Athens is the capital and largest city in Greece. However, how did it get its name? Here’s the whole story!
Athens, the oldest European capital city
Athens has been continuously inhabited for several millennia. There is evidence of human habitation as early as the Neolithic period, possibly earlier than 3,000 BC.
Athens was one of the most important city states of Ancient Greece. The silver mines at nearby Lavrion, the competent politicians like Cleisthenes and Pericles, and its privileged geographical position contributed to its power and overall wealth.
But how did Athens get its name? Let’s dive into the ancient legends and find the connection between the city, the Goddess Athena, the mythical King Cecrops and the Greek olive tree.
Athens was once called Cecropia
You may have never come across the name “Cecropia” before. This was the name of the city during the times of Cecrops the Athenian.
The mythical king was the son of Gaia and Uranus, the primordial gods who had given birth to the Titans.

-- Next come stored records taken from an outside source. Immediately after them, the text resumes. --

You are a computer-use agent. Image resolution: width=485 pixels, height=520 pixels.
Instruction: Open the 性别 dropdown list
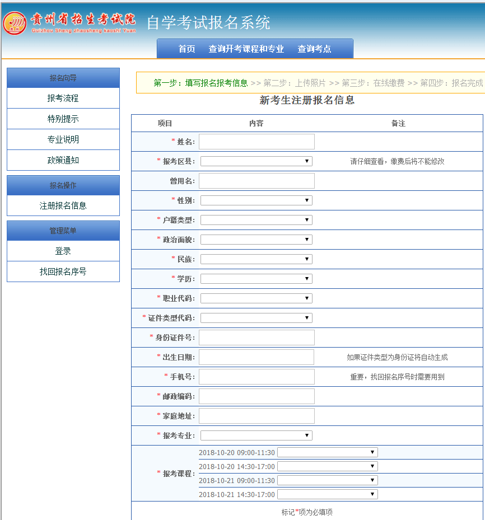click(x=256, y=200)
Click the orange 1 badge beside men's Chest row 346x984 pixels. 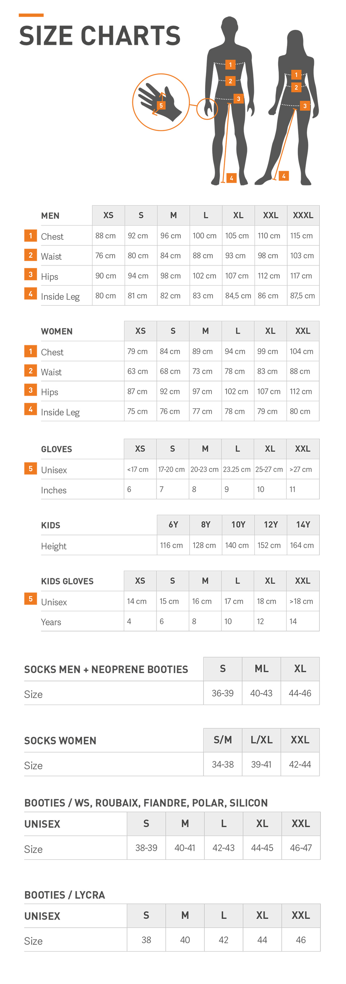31,235
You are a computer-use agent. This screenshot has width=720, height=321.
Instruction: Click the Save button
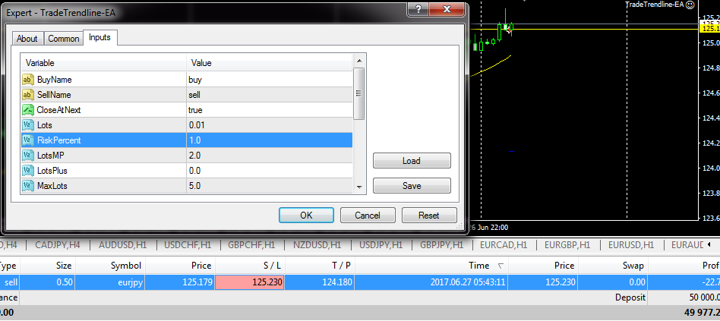(x=412, y=186)
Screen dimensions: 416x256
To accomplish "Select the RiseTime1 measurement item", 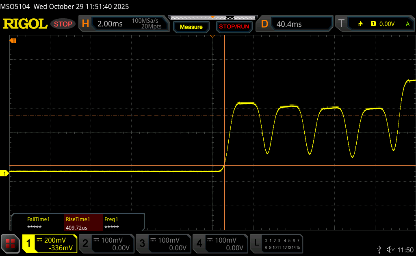I will tap(83, 223).
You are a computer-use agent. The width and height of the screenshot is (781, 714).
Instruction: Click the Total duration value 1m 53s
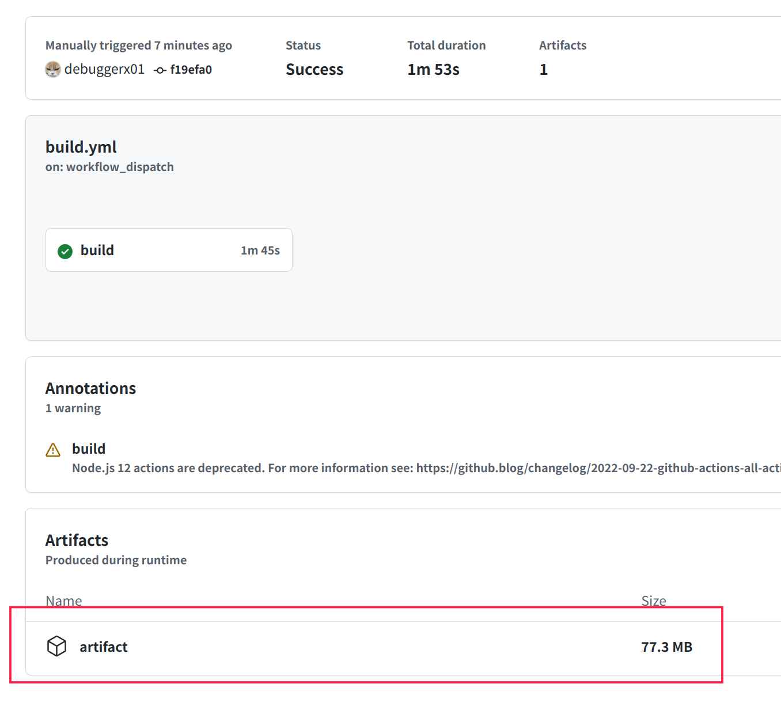[x=434, y=69]
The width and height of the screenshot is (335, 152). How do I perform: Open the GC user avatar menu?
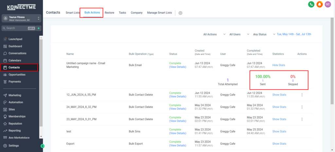pos(328,4)
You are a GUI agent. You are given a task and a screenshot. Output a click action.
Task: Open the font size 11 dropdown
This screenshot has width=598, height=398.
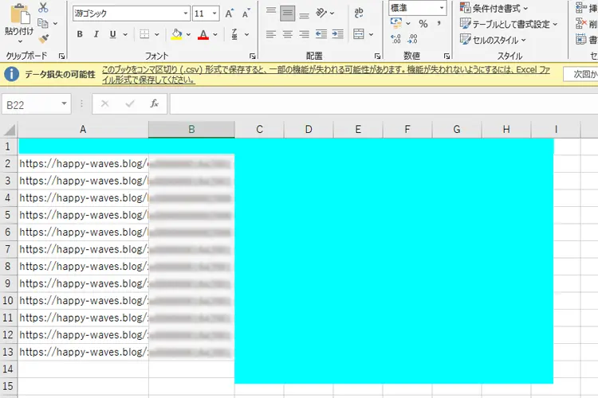(x=216, y=14)
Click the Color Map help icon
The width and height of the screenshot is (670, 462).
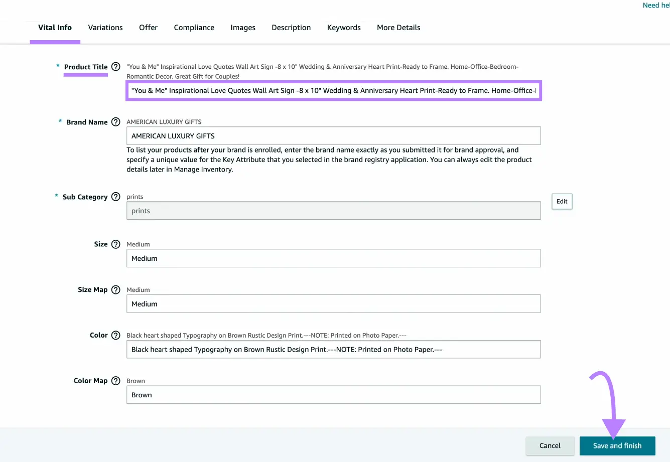coord(116,380)
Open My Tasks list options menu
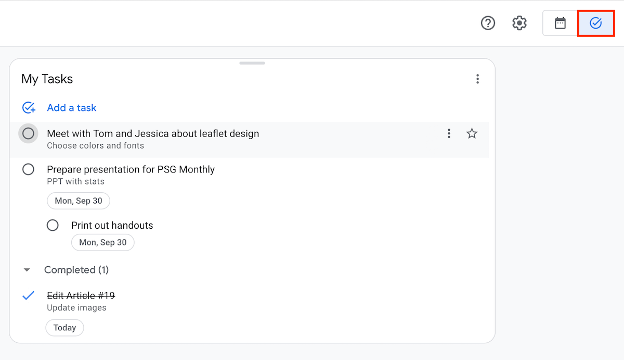 coord(477,79)
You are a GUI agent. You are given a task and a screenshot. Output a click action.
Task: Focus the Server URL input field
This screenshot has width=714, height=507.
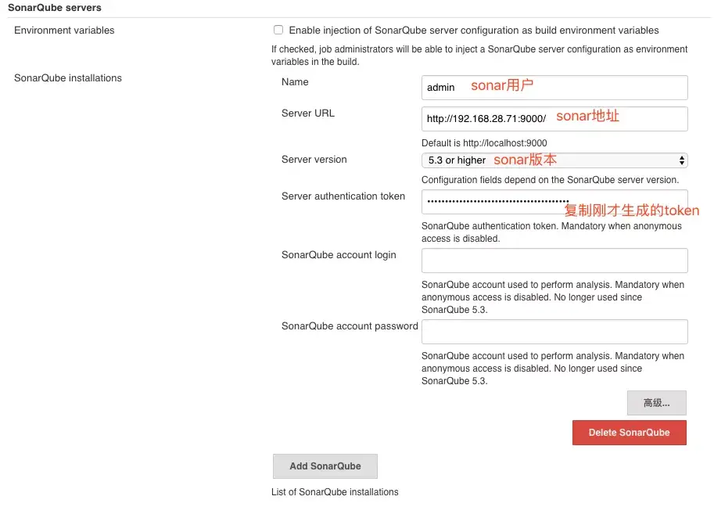tap(554, 119)
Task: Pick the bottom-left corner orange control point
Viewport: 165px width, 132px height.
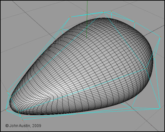Action: 6,110
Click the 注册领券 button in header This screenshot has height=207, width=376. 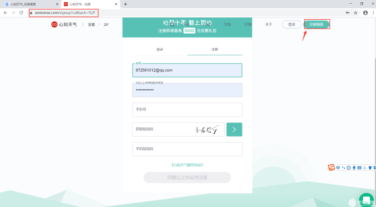click(x=316, y=24)
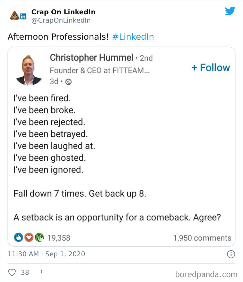
Task: Click the clapping hands Celebrate reaction icon
Action: pyautogui.click(x=39, y=238)
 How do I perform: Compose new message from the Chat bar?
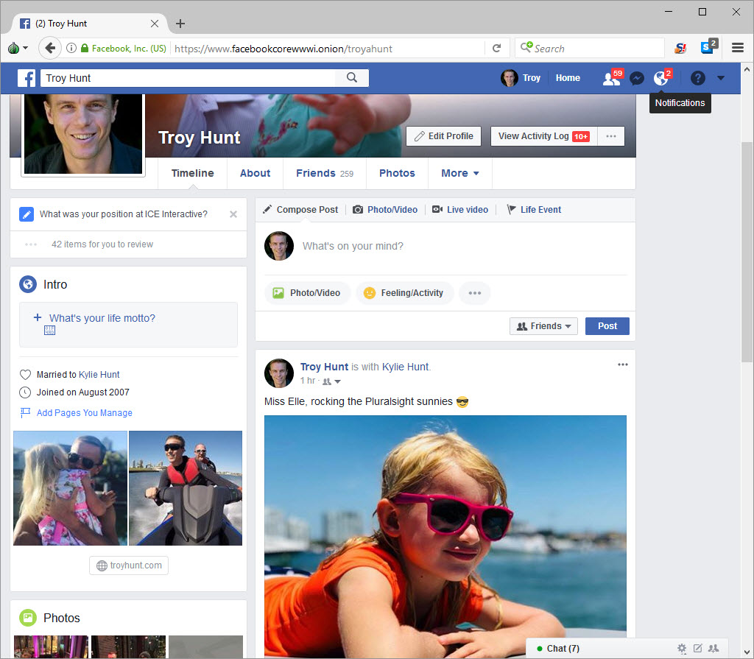coord(698,648)
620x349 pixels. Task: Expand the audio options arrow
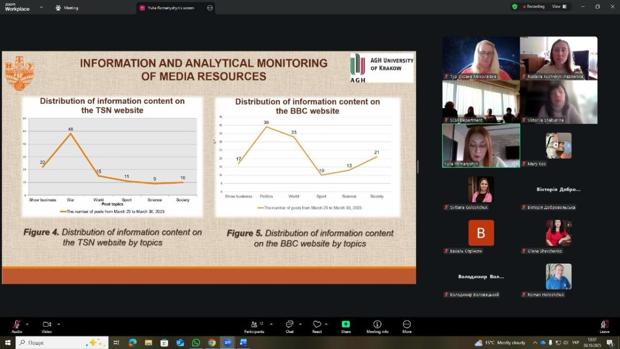tap(27, 324)
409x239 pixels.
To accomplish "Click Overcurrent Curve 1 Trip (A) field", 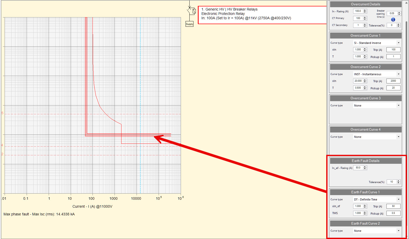I will click(393, 50).
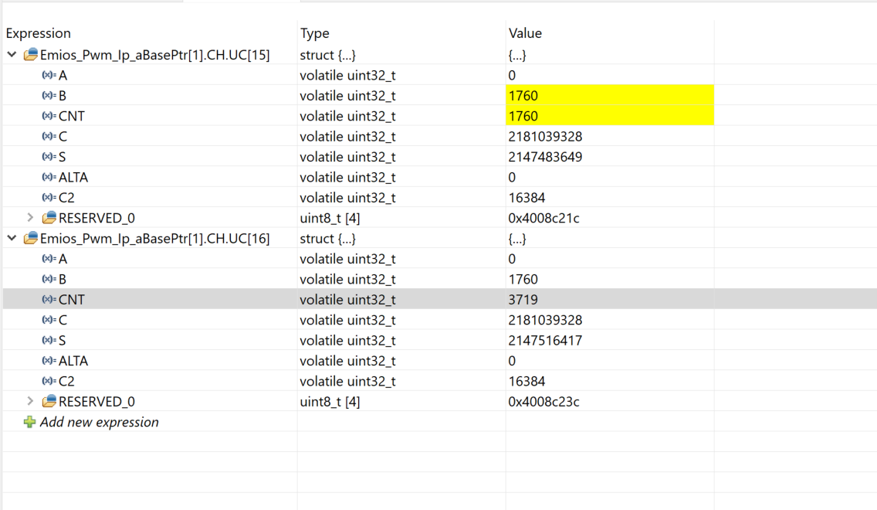Collapse the Emios_Pwm_Ip_aBasePtr[1].CH.UC[16] expression

click(12, 239)
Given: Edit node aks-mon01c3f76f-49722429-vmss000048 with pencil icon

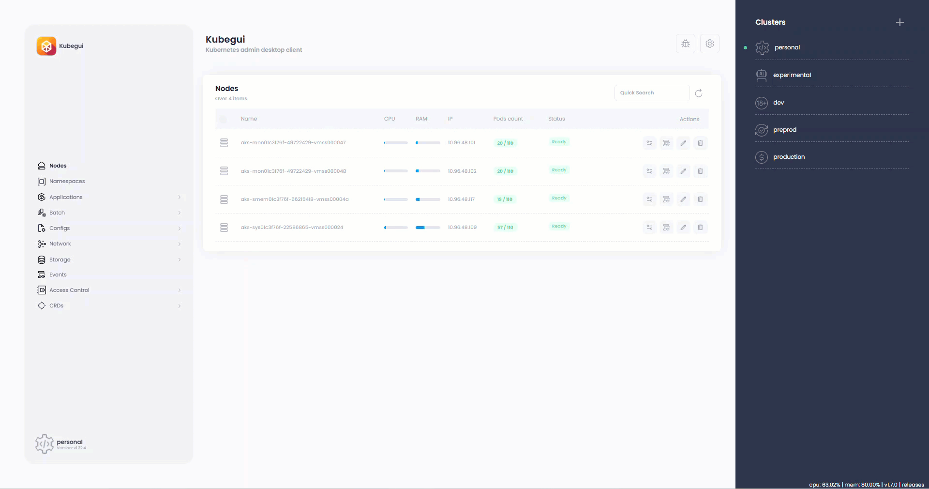Looking at the screenshot, I should (x=683, y=171).
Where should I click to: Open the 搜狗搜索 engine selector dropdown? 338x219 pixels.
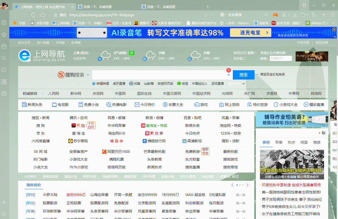88,75
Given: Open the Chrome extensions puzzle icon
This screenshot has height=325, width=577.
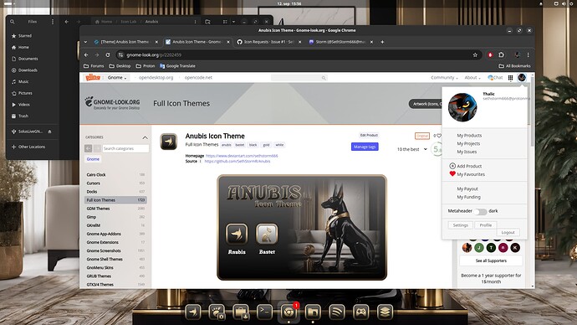Looking at the screenshot, I should [501, 55].
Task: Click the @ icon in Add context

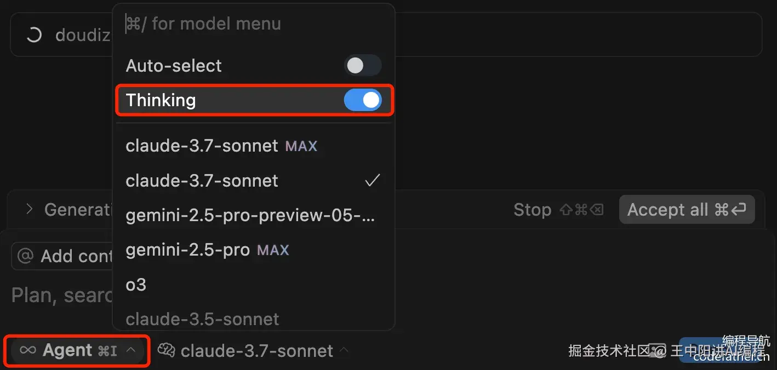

Cecrops was half man and half snake, and he ruled the city for 50 years. Based on his family tree, he would have been a distant uncle of Zeus.
During his reign, he introduced reading and writing, and set up several laws. Among others, he banned human sacrifices, he established the burial process, and launched the population census.
Perhaps the most famous feat of the serpent king is his involvement in the competition between Poseidon and Athena. Let’s look into this fascinating myth.
Athena and Poseidon
All around the ancient Greek world, there were temples dedicated to the twelve Olympian gods, and to other minor deities. Certain Greek cities had patron gods, who offered protection from external dangers and natural disasters.
As Athens was such a powerful city, it attracted the attention of two gods who both wanted to be its patrons. They were Athena, the Goddess of Wisdom, and Poseidon, the God of the Sea.
Each of them would have to offer gifts for the citizens of Athens. The god who provided the more precious gift, would become the patron god.
The competition was set up on the Acropolis. The remaining Gods of Olympus gathered around to be the judges, and Cecrops was appointed to be the witness.
Poseidon promises safety at sea
Poseidon competed first. He hit a rock with his trident and a spring of water came out. This was symbolic of his intention to protect Athenians against dangers at sea, and to increase the city’s naval power.
According to one version of the story, the people got excited, as the Greek city state was suffering from drought. It didn’t take them long to realize that the water was salty, hence unsuitable for drinking.
Athena plants the sacred olive tree
Next, it was Athena’s turn. The mighty goddess struck the ground with her spear, and an olive tree appeared. Its branches were instantly full of olives.
The Olympian gods and Cecrops examined the two gifts, and decided that the olive tree would be more useful. As a result, they agreed to offer the city to Goddess Athena.
Another narrative suggests that all male citizens of Athens voted for Poseidon’s gift, and all women chose the olive tree. As there were more women than men in the city, Athena won the contest.
From now on, the old Cecropia would take the name Athens. To honour the goddess who provided the invaluable gift, the Athenians built several temples for her up on the Acropolis. The most famous is the Parthenon, the city’s symbol. On its west pediment, there’s a sculpture depicting the contest between the two gods.
Plot twist: As you can imagine, the God of the Sea was furious, and threatened to destroy the city. To appease his anger, the Athenians built a beautiful temple for him, close to the coast. This is the Temple of Poseidon at Cape Sounion, which we can still visit today.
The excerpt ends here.